Je respire où tu palpites, Tu sais ; à quoi bon, hélas ! Rester là si tu me quittes, Et vivre si tu t’en vas ?
A quoi bon vivre, étant l’ombre De cet ange qui s’enfuit ? A quoi bon, sous le ciel sombre, N’être plus que de la nuit ?
Je suis la fleur des murailles Dont avril est le seul bien. Il suffit que tu t’en ailles Pour qu’il ne reste plus rien.
Tu m’entoures d’Auréoles ; Te voir est mon seul souci. Il suffit que tu t’envoles Pour que je m’envole aussi.

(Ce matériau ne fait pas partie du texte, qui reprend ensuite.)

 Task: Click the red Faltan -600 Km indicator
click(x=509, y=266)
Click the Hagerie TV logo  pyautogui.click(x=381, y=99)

Si tu pars, mon front se penche ; Mon âme au ciel, son berceau, Fuira, dans ta main blanche Tu tiens ce sauvage oiseau.
Que veux-tu que je devienne Si je n’entends plus ton pas ? Est-ce ta vie ou la mienne Qui s’en va ? Je ne sais pas.
Quand mon orage succombe, J’en reprends dans ton coeur pur ; Je suis comme la colombe Qui vient boire au lac d’azur.
L’amour fait comprendre à l’âme L’univers, sombre et béni ; Et cette petite flamme Seule éclaire l’infini
Sans toi, toute la nature N’est plus qu’un cachot fermé, Où je vais à l’aventure, Pâle et n’étant plus aimé.
Sans toi, tout s’effeuille et tombe ; L’ombre emplit mon noir sourcil ; Une fête est une tombe, La patrie est un exil.
Je t’implore et te réclame ; Ne fuis pas loin de mes maux, O fauvette de mon âme Qui chantes dans mes rameaux !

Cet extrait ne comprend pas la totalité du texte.